----- Information supplied

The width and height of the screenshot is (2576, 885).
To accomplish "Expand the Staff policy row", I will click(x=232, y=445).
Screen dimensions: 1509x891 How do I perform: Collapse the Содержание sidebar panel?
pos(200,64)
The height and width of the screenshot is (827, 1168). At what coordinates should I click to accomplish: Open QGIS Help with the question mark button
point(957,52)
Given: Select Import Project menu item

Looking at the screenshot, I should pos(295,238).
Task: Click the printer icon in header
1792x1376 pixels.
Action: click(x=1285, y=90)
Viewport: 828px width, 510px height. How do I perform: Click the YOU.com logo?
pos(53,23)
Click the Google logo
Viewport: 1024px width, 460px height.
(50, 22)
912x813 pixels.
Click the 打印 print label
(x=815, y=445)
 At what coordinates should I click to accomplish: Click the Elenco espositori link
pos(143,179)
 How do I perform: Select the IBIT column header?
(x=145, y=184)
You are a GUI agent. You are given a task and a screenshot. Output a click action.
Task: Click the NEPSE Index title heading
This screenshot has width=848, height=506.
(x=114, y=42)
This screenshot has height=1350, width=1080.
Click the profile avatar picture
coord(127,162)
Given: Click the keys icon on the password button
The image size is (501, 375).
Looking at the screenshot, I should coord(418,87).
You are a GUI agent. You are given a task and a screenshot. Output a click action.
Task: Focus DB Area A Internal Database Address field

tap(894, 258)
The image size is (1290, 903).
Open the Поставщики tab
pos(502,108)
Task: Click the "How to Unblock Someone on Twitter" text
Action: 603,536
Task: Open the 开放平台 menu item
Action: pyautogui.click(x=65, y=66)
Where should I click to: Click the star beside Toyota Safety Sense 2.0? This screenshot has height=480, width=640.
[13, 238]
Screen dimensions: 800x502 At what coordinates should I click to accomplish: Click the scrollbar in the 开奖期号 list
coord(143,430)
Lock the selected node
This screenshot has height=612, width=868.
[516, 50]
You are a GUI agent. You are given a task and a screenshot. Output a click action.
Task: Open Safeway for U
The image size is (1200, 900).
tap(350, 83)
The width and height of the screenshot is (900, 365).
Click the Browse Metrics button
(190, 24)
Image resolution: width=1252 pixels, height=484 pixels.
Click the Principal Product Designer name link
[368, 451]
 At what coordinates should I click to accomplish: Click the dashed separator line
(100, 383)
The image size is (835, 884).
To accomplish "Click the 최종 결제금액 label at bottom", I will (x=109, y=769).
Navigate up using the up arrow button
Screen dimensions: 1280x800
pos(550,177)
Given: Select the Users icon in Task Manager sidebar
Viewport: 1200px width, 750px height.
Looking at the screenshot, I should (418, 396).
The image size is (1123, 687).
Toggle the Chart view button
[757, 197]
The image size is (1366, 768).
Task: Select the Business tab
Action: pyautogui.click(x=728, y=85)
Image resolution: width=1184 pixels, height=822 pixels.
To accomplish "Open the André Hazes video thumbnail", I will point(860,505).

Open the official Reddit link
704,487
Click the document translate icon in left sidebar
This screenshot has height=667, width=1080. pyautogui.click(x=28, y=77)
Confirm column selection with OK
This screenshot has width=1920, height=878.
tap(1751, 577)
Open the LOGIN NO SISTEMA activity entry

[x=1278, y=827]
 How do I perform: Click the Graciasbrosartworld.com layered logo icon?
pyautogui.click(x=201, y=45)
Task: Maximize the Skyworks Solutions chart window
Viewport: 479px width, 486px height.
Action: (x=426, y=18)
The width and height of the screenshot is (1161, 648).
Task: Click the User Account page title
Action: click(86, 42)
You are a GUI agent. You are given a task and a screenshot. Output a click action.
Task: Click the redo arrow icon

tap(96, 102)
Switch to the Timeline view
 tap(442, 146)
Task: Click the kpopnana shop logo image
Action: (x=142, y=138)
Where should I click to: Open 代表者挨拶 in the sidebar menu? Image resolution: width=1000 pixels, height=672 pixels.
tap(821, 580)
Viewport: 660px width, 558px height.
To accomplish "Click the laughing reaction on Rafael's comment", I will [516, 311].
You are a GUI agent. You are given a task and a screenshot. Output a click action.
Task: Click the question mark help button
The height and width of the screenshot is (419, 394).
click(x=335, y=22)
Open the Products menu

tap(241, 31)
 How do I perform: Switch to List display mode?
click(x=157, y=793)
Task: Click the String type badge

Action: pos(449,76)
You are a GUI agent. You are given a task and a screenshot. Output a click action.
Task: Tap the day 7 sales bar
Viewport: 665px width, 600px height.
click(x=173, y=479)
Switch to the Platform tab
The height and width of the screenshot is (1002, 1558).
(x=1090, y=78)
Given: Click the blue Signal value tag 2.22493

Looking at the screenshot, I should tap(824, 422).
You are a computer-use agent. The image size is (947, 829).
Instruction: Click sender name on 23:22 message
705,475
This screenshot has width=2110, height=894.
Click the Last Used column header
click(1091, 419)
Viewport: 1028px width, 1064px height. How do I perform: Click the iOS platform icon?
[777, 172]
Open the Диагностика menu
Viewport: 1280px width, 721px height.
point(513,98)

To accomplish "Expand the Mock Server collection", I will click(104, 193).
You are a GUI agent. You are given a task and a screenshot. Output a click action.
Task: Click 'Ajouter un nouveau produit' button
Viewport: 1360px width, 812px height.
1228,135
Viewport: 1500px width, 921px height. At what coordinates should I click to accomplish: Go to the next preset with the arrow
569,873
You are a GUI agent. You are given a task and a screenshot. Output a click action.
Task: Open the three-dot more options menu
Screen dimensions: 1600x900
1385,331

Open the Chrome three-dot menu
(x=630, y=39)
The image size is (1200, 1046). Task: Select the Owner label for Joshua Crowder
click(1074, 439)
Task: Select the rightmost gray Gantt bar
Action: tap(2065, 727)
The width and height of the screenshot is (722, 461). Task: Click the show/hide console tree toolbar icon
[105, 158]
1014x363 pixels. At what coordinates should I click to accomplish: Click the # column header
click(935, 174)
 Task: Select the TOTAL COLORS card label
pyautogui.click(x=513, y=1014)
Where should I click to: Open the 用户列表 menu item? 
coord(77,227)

----------

-- Assignment --
Find and copy each line of the listing above that holds the word "Expand".

-- Answer to this task --
To accomplish "Expand the Staff policy row", I will click(x=232, y=445).
To accomplish "Expand the Mock Server collection", I will click(104, 193).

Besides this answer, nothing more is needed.